#### [TEXTO DO EXERCÍCIO]

------

Mas o caso atual mais emblemático é o do jornalista Luís Nassif, editor do jornal eletrônico GGN, 50 anos de profissão e muitos prêmios pela sua atuação profissional. Em uma denúncia-desabafo, Nassif relatou que o cerco que lhe vem sendo imposto por cinco ações judiciais em andamento, das 20 de é vítima, acabará por expulsá-lo do exercício do jornalismo: aplicaram-lhe pesadas multas e bloquearam sua conta pessoal e a de sua empresa.

Não é o primeiro nem o único caso de estrangulamento financeiro da mídia independente via ações judiciais. O também premiado jornalista Lúcio Flávio Pinto, um dos maiores especialistas em Amazônia do país, teve que encerrar, em dezembro de 2018, a publicação de seu Jornal Pessoal, um tabloide quinzenal editado desde 1987, financiado apenas por seus leitores e pelo próprio jornalista e seu irmão. Motivo: a falta de recursos, decorrente em parte das 18 ações judiciais que Lúcio Flávio enfrentou, ao longo dos anos, por denunciar grileiros, desmatadores, garimpeiros e a conivência das autoridades.

Morreu o Jornal Pessoal, mas Lúcio Flávio continuou sua atividade jornalística por meio de seu blog – Jornal do Lúcio Flávio, uma Agenda Amazônica. No meio do ano passado, o veterano jornalista anunciou o encerramento de suas atividades profissionais: diagnosticado com mal de Parkinson, não pode mais exercer a profissão.

Assédio Judicial

As ações judiciais em cascata iniciadas no final de dezembro de 2007 contra a jornalista Elvira Lobato, então repórter especial da Folha de S. Paulo, levaram a advogada Taís Gasparian, do InternetLab, a cunhar a expressão “assédio judicial”, hoje adotada por todos os advogados envolvidos com a defesa da liberdade de imprensa e da liberdade de expressão. Naquele mês, Lobato publicara uma reportagem sobre os negócios da Igreja Universal, do bispo Edir Macedo.

------

(Dados de localização por coordenadas de pixel)
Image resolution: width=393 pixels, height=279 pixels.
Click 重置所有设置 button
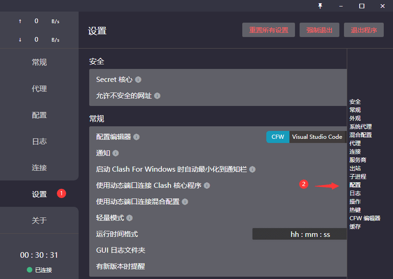[269, 30]
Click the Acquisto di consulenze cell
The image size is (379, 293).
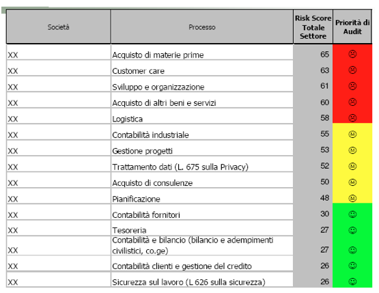[x=202, y=180]
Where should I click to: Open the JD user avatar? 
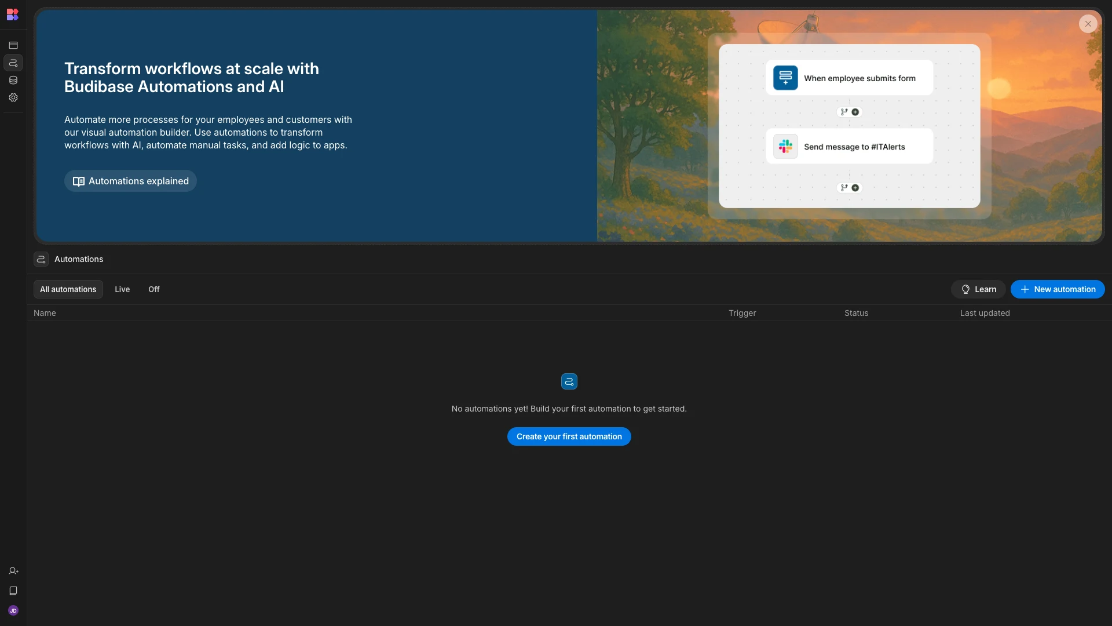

------

#### [TAREFAS PROPOSTAS]
A. As afirmações a seguir estão de acordo com o texto sobre assédio judicial? (i) Luís Nassif enfrenta cinco ações judiciais em andamento. (ii) O Jornal Pessoal era um tabloide mensal. (iii) A expressão "assédio judicial" foi cunhada por Elvira Lobato.
B. Como fica, de forma mais breve, o parágrafo do texto sobre assédio judicial que começa com "Não é o primeiro nem o único caso", mantendo seus fatos principais?
C. Redigite o trecho do texto sobre assédio judicial que começa nas palavras "Mas o caso atual" e termina depois de "de sua empresa.".

#### [RESPOSTAS ÀS TAREFAS]
A.
(i) Sim: "o cerco que lhe vem sendo imposto por cinco ações judiciais em andamento".
(ii) Não: "um tabloide quinzenal editado desde 1987".
(iii) Não: "levaram a advogada Taís Gasparian, do InternetLab, a cunhar a expressão “assédio judicial”".

B. O caso de Nassif não é isolado. O premiado jornalista Lúcio Flávio Pinto, especialista em Amazônia, encerrou em dezembro de 2018 o Jornal Pessoal, tabloide quinzenal publicado desde 1987 e financiado pelos leitores, por ele e por seu irmão. O motivo foi a falta de recursos, causada em parte pelas 18 ações judiciais que sofreu por denunciar grileiros, desmatadores, garimpeiros e a conivência das autoridades.

C.
Mas o caso atual mais emblemático é o do jornalista Luís Nassif, editor do jornal eletrônico GGN, 50 anos de profissão e muitos prêmios pela sua atuação profissional. Em uma denúncia-desabafo, Nassif relatou que o cerco que lhe vem sendo imposto por cinco ações judiciais em andamento, das 20 de é vítima, acabará por expulsá-lo do exercício do jornalismo: aplicaram-lhe pesadas multas e bloquearam sua conta pessoal e a de sua empresa.